[EXERCISE]:
Please print the records below word for word.

Stored data entries

☆ ☆ ☆ ☆

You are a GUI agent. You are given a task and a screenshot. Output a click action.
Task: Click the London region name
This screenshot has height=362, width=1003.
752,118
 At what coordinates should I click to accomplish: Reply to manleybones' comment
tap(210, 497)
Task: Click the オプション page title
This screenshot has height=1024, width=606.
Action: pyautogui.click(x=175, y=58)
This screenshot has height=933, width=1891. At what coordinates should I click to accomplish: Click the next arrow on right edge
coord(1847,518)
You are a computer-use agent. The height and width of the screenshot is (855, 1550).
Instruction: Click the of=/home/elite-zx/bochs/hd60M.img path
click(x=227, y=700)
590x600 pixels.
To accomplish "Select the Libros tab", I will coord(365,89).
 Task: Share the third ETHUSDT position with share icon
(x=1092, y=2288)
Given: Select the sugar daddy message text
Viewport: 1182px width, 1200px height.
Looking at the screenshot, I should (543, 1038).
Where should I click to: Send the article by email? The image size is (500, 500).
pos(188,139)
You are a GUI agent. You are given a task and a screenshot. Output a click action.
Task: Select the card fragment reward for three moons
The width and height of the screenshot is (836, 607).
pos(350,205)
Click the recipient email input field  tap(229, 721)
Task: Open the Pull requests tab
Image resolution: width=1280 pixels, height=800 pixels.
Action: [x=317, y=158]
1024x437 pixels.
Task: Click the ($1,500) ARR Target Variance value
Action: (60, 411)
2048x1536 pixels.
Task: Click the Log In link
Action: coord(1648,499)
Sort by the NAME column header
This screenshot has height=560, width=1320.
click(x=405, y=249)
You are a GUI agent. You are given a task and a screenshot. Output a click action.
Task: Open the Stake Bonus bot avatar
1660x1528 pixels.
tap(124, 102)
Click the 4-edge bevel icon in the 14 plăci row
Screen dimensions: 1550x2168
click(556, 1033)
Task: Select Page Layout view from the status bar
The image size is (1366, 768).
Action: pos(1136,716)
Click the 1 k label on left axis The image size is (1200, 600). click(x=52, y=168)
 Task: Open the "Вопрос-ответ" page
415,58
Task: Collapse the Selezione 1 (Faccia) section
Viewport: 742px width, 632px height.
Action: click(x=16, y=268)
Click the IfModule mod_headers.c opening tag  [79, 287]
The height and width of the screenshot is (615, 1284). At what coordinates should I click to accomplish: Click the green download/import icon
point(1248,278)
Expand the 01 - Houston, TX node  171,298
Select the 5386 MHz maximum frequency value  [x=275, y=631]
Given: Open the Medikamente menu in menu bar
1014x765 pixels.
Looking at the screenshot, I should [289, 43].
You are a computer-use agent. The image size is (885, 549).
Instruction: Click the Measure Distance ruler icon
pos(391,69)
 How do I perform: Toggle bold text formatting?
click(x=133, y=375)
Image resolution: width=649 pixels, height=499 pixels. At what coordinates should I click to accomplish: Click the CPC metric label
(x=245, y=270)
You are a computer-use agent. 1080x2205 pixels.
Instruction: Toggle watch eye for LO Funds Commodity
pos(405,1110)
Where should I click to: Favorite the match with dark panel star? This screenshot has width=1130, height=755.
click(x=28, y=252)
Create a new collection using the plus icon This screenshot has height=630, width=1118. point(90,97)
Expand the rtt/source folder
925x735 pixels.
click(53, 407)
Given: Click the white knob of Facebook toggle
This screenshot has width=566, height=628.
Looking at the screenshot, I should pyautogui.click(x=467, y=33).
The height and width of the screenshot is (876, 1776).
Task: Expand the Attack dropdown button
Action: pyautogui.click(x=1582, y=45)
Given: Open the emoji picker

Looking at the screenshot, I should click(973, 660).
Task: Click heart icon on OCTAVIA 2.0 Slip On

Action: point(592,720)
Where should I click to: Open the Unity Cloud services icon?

☆ ☆ ☆ ☆

[TASK OUTPUT]:
You are a GUI agent. You are given a task and a screenshot. Output a click action.
Task: Click the London region name
This screenshot has height=362, width=1003.
752,118
 At what coordinates should I click to accomplish: Reply to manleybones' comment
tap(210, 497)
Task: Click the オプション page title
This screenshot has height=1024, width=606.
Action: pyautogui.click(x=175, y=58)
This screenshot has height=933, width=1891. At what coordinates should I click to accomplish: Click the next arrow on right edge
coord(1847,518)
You are a computer-use agent. The height and width of the screenshot is (855, 1550).
Instruction: Click the of=/home/elite-zx/bochs/hd60M.img path
click(x=227, y=700)
590x600 pixels.
To accomplish "Select the Libros tab", I will coord(365,89).
 Task: Share the third ETHUSDT position with share icon
(x=1092, y=2288)
Given: Select the sugar daddy message text
Viewport: 1182px width, 1200px height.
Looking at the screenshot, I should (543, 1038).
Where should I click to: Send the article by email? The image size is (500, 500).
pos(188,139)
You are a GUI agent. You are given a task and a screenshot. Output a click action.
Task: Select the card fragment reward for three moons
The width and height of the screenshot is (836, 607).
pos(350,205)
Click the recipient email input field  tap(229, 721)
Task: Open the Pull requests tab
Image resolution: width=1280 pixels, height=800 pixels.
Action: [x=317, y=158]
1024x437 pixels.
Task: Click the ($1,500) ARR Target Variance value
Action: (60, 411)
2048x1536 pixels.
Task: Click the Log In link
Action: coord(1648,499)
Sort by the NAME column header
This screenshot has height=560, width=1320.
click(x=405, y=249)
You are a GUI agent. You are given a task and a screenshot. Output a click action.
Task: Open the Stake Bonus bot avatar
1660x1528 pixels.
tap(124, 102)
Click the 4-edge bevel icon in the 14 plăci row
Screen dimensions: 1550x2168
click(556, 1033)
Task: Select Page Layout view from the status bar
The image size is (1366, 768).
Action: pos(1136,716)
Click the 1 k label on left axis The image size is (1200, 600). click(x=52, y=168)
 Task: Open the "Вопрос-ответ" page
415,58
Task: Collapse the Selezione 1 (Faccia) section
Viewport: 742px width, 632px height.
Action: click(x=16, y=268)
Click the IfModule mod_headers.c opening tag  [79, 287]
The height and width of the screenshot is (615, 1284). At what coordinates should I click to accomplish: Click the green download/import icon
point(1248,278)
Expand the 01 - Houston, TX node  171,298
Select the 5386 MHz maximum frequency value  [x=275, y=631]
Given: Open the Medikamente menu in menu bar
1014x765 pixels.
Looking at the screenshot, I should [289, 43].
You are a computer-use agent. The image size is (885, 549).
Instruction: Click the Measure Distance ruler icon
pos(391,69)
 How do I perform: Toggle bold text formatting?
click(x=133, y=375)
Image resolution: width=649 pixels, height=499 pixels. At what coordinates should I click to accomplish: Click the CPC metric label
(x=245, y=270)
You are a computer-use agent. 1080x2205 pixels.
Instruction: Toggle watch eye for LO Funds Commodity
pos(405,1110)
Where should I click to: Favorite the match with dark panel star? This screenshot has width=1130, height=755.
click(x=28, y=252)
Create a new collection using the plus icon This screenshot has height=630, width=1118. point(90,97)
Expand the rtt/source folder
925x735 pixels.
click(53, 407)
Given: Click the white knob of Facebook toggle
This screenshot has width=566, height=628.
Looking at the screenshot, I should pyautogui.click(x=467, y=33).
The height and width of the screenshot is (876, 1776).
Task: Expand the Attack dropdown button
Action: pyautogui.click(x=1582, y=45)
Given: Open the emoji picker

Looking at the screenshot, I should click(973, 660).
Task: Click heart icon on OCTAVIA 2.0 Slip On

Action: point(592,720)
Where should I click to: Open the Unity Cloud services icon?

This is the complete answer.